Potongan Dokumen>

____________

IPJI Desak Kapolri Segera Copot Kapolres Kota Baru
Cari Berita

Iklan 970x90px

IPJI Desak Kapolri Segera Copot Kapolres Kota Baru

Wednesday, June 13, 2018

Ketua Umum IPJI - H. Taufiq Rachman
Jakarta, Lensa Post NTB – Terkait tewasnya  Wartawan Muhammad Yusuf di Lembaga Pemasyarakatan Kelas II B Kota Baru Kalimantan Selatan,  Ketua Umum Ikatan Penulis dan Jurnalis Indonesia (IPJI) H. Taufiq Rachman, S.Sos, SH minta Petinggi Polri, khususnya Kapolri,  agar memberikan tindakan administratif kepada Kapolres Kota Baru, Kalimantan Selatan, “Kalau perlu dipecat tidak secara hormat jika ditemukan hal-hal memberatkan dalam mengusut kasus tersebut,” jelas Taufiq dalam bincang-bincang di Sekretariat IPJI, Johar Baru, Jakarta Pusat, Selasa (12/6).
Ia tak mentolerir tewasnya wartawan di tahanan gara-gara pemberitaan. “Padahal, tersangka apapun tindakan kriminalnya, tetap harus dilindungi keselamatannya. Bahkan, seorang napi pun tetap dilindungi hak hidupnya. Mereka tetap diberi makan, hak-hak hidupnya terus dilindungi,” tegasnya. Sangat disesalkan dalam kasus tewasnya wartawan Muhammad Yusuf, hak hidupnya tercabut dengan mudah. Ia meregang nyawa di tahanan. “Jika beliau sakit, seyogianya dibawa ke rumah sakit dong. Jangan dibiarkan begitu saja,” jelas Taufiq.
Taufiq juga memberikan apresiasi terhadap sikap Wakapolri Komjen Pol Syafruddin yang kecewa dan tak setuju atas tindakan Polres Kotabaru, Kalimantan Selatan  menjerat Muhammad Yusuf, wartawan media siber Kemajuan Rakyat dengan pasal 45 A UU 19/2016 tentang Perubahan Atas UU 11/2008 tentang Informasi dan Transaksi Elektronik (ITE).“Apalagi beliau tak setuju wartawan langsung dipidana,” ungkap Taufiq, tentang sikap Wakapolri.

____________

Data yang Ditampilkan>
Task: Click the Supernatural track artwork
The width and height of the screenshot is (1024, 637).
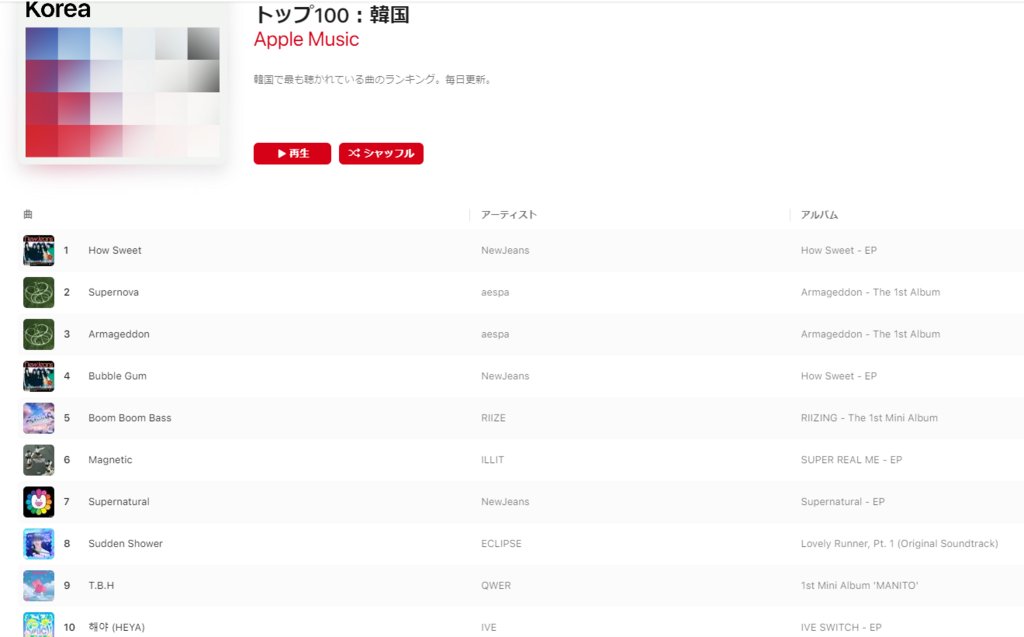Action: click(38, 502)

____________

Tugas yang Diberikan 1>
Jawablah pertanyaan berikut berdasarkan berita tentang desakan IPJI kepada Kapolri.
(a) Di mana Taufiq menyampaikan pernyataannya dalam bincang-bincang pada Selasa (12/6)?
(b) Menurut Taufiq, apa yang seharusnya dilakukan jika Muhammad Yusuf sakit?
(c) Muhammad Yusuf adalah wartawan media siber apa?
Tugas yang Diberikan 2> Tuliskan lanjutan berita tentang desakan IPJI kepada Kapolri, dimulai setelah kalimat terakhir yang tersedia.

Jawaban Akhir 1>
(a) Di Sekretariat IPJI, Johar Baru, Jakarta Pusat.
(b) Ia seharusnya dibawa ke rumah sakit dan tidak dibiarkan begitu saja.
(c) Kemajuan Rakyat.

Jawaban Akhir 2>
Alm. Wartawan Muhammad Yusuf
Menurutnya, seseorang yang merasa dirugikan maupun dicemarkan nama baiknya, dapat mengajukan hak jawab ( bantahan) terhadap pemberitaan tersebut. “Media bersangkutan wajib memuatnya secara utuh,” tutur Taufiq yang menekuni dunia jurnalis sejak era 80-an. Barulah, setelah itu dapat melaporkan si wartawan maupun medianya ke pengadilan, bila Dewan Pers menilai penulisan itu tidak sesuai kaidah jurnalistik. “Jadi, tidak memberlakukan UTE. Melainkan UU Pokok Pers sebagai lexs specialis. Kok UTE sih, kan lahannya pemberitaan, bukan medsos,” tuturnya. Ia juga berharap agar Dewan Pers mensakralkan UU Pokok Pers ketimbang UTE dalam soal pemberitaan.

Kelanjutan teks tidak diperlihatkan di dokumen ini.